En France, sur l’immobilier, la situation est aussi très compliquée. L’absence de politique du logement et de la construction depuis 11 ans, et surtout depuis 6, va amplifier la crise du secteur. Pourtant tous les acteurs l’ont crié haut et fort, en vain. Entre l’arrêt des constructions, les mesures environnementales sur les logements, les hausses de taux, les restrictions sur les conditions de prêts, les très fortes hausses des taxes foncières, la demande toujours plus fortes pour des petites surfaces et la baisse de la demande des grandes surfaces, un cyclone s’annonce à l’horizon et nous sommes peut-être déjà dans son œil…

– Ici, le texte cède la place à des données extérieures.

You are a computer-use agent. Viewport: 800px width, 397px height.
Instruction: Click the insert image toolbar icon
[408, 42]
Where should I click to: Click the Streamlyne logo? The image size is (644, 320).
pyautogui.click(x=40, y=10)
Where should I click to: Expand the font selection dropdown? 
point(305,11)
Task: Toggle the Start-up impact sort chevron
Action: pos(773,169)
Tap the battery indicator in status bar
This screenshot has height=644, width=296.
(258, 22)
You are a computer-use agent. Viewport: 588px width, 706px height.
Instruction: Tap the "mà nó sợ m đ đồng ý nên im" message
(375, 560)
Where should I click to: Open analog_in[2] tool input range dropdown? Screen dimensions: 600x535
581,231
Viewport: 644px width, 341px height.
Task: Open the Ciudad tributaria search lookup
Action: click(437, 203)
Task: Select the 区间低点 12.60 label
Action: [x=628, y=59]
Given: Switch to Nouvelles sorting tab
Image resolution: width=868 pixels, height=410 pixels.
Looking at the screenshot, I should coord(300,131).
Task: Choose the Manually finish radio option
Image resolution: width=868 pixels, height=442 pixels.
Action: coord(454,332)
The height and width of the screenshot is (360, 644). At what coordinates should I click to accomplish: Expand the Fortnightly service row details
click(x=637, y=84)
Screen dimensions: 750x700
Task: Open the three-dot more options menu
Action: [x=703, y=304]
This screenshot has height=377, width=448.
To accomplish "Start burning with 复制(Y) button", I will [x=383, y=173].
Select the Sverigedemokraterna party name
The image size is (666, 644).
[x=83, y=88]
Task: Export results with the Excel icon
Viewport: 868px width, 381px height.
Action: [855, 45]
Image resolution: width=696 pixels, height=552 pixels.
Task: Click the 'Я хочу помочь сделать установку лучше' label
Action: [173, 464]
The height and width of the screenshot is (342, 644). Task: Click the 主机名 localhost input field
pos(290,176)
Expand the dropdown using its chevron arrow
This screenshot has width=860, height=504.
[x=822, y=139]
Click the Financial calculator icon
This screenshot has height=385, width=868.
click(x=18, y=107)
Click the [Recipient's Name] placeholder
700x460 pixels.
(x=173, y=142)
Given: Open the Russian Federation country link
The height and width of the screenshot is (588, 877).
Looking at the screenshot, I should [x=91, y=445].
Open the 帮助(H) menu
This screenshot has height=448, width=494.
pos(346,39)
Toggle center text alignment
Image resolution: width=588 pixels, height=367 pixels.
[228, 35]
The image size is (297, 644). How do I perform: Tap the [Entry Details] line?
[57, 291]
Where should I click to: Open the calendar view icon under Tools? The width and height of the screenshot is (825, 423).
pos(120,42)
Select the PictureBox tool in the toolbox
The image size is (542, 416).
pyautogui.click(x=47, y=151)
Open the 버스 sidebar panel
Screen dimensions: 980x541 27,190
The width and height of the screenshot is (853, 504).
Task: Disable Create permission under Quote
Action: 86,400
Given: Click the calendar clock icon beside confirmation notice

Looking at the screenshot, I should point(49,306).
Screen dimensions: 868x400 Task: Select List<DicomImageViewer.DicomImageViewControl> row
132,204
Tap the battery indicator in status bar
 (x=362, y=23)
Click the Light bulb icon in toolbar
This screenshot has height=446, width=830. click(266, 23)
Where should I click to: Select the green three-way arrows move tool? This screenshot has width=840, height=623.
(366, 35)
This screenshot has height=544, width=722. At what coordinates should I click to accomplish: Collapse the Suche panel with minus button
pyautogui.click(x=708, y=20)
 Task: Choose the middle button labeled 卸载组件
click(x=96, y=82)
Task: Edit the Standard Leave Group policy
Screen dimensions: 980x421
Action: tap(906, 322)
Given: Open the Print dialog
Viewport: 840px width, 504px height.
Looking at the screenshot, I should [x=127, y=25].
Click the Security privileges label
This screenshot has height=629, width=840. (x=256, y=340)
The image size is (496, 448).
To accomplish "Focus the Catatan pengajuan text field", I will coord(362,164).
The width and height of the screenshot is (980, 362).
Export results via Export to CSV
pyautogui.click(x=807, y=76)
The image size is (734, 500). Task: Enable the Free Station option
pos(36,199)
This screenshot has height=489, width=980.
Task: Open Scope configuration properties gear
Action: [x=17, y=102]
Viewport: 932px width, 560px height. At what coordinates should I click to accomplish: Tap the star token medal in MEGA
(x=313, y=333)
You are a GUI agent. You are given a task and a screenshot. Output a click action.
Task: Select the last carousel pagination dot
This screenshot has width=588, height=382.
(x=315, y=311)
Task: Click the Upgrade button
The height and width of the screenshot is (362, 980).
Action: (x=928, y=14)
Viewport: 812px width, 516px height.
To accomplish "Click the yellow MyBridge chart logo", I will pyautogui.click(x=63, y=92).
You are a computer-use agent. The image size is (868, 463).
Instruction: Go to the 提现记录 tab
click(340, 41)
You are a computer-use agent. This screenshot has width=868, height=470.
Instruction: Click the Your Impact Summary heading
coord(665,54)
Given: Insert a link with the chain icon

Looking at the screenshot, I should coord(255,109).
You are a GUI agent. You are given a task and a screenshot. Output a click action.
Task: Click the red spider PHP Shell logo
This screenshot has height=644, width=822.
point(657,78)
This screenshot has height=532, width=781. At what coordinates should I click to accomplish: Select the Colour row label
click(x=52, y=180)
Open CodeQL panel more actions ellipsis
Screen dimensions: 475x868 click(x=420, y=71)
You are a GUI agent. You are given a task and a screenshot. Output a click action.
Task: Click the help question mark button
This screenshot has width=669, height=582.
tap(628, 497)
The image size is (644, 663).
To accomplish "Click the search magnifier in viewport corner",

Si ce scénario de Krach boursier mondial se confirme, et si, en France, l’immobilier vacille, nous aurons un double effet richesse, sur les valeurs mobilières comme immobilières. La politique gouvernementale, ces six dernières années, avec l’IFI comme avec les taxes foncières uniquement supportées par les propriétaires, n’aura fait qu’inciter les épargnants à sortir de l’immobilier pour aller vers les actifs côtés, au pire moment.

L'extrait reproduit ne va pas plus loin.